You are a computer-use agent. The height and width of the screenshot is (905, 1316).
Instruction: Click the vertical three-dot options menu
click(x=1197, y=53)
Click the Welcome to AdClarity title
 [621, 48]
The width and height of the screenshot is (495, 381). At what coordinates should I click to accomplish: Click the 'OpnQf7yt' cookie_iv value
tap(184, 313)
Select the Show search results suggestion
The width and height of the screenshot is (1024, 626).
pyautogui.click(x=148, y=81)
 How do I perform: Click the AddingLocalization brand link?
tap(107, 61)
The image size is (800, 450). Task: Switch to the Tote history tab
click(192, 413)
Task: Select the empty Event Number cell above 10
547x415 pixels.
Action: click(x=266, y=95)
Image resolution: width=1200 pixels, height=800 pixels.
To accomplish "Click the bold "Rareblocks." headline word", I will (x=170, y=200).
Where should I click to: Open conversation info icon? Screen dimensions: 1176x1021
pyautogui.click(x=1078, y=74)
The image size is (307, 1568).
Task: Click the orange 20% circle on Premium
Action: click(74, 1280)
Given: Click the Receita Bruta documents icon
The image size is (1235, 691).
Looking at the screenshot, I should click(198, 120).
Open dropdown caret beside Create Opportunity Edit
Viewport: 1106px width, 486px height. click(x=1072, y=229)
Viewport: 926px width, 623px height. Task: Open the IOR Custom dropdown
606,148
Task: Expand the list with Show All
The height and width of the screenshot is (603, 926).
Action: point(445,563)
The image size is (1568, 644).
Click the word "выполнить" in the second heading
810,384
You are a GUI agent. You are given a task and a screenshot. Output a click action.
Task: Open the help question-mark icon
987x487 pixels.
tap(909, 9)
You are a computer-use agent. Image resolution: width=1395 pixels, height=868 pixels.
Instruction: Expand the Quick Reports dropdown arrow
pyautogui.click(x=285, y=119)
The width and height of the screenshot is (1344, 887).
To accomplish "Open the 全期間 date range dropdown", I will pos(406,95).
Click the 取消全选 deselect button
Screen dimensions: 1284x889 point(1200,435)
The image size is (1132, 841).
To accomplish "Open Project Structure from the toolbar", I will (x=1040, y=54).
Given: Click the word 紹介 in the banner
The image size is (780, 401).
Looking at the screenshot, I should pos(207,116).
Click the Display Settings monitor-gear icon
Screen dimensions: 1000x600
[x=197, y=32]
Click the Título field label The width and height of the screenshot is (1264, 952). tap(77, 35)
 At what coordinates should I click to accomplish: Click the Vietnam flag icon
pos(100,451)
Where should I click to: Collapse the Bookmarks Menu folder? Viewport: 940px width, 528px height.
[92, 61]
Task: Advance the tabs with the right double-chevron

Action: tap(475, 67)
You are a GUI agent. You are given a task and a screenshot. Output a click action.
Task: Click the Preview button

────

Repeat the listing above exactly, every line of it.

## OUTPUT OF THE EXERCISE
You are a computer-use agent. The height and width of the screenshot is (905, 1316).
Instruction: Click the vertical three-dot options menu
click(x=1197, y=53)
Click the Welcome to AdClarity title
 [621, 48]
The width and height of the screenshot is (495, 381). At what coordinates should I click to accomplish: Click the 'OpnQf7yt' cookie_iv value
tap(184, 313)
Select the Show search results suggestion
The width and height of the screenshot is (1024, 626).
pyautogui.click(x=148, y=81)
 How do I perform: Click the AddingLocalization brand link?
tap(107, 61)
The image size is (800, 450). Task: Switch to the Tote history tab
click(192, 413)
Task: Select the empty Event Number cell above 10
547x415 pixels.
Action: click(x=266, y=95)
Image resolution: width=1200 pixels, height=800 pixels.
To accomplish "Click the bold "Rareblocks." headline word", I will (x=170, y=200).
Where should I click to: Open conversation info icon? Screen dimensions: 1176x1021
pyautogui.click(x=1078, y=74)
The image size is (307, 1568).
Task: Click the orange 20% circle on Premium
Action: click(74, 1280)
Given: Click the Receita Bruta documents icon
The image size is (1235, 691).
Looking at the screenshot, I should click(198, 120).
Open dropdown caret beside Create Opportunity Edit
Viewport: 1106px width, 486px height. click(x=1072, y=229)
Viewport: 926px width, 623px height. Task: Open the IOR Custom dropdown
606,148
Task: Expand the list with Show All
The height and width of the screenshot is (603, 926).
Action: point(445,563)
The image size is (1568, 644).
Click the word "выполнить" in the second heading
810,384
You are a GUI agent. You are given a task and a screenshot. Output a click action.
Task: Open the help question-mark icon
987x487 pixels.
tap(909, 9)
You are a computer-use agent. Image resolution: width=1395 pixels, height=868 pixels.
Instruction: Expand the Quick Reports dropdown arrow
pyautogui.click(x=285, y=119)
The width and height of the screenshot is (1344, 887).
To accomplish "Open the 全期間 date range dropdown", I will pos(406,95).
Click the 取消全选 deselect button
Screen dimensions: 1284x889 point(1200,435)
The image size is (1132, 841).
To accomplish "Open Project Structure from the toolbar", I will (x=1040, y=54).
Given: Click the word 紹介 in the banner
The image size is (780, 401).
Looking at the screenshot, I should pos(207,116).
Click the Display Settings monitor-gear icon
Screen dimensions: 1000x600
[x=197, y=32]
Click the Título field label The width and height of the screenshot is (1264, 952). tap(77, 35)
 At what coordinates should I click to accomplish: Click the Vietnam flag icon
pos(100,451)
Where should I click to: Collapse the Bookmarks Menu folder? Viewport: 940px width, 528px height.
[92, 61]
Task: Advance the tabs with the right double-chevron

Action: tap(475, 67)
You are a GUI agent. You are given a task and a screenshot. Output a click action.
Task: Click the Preview button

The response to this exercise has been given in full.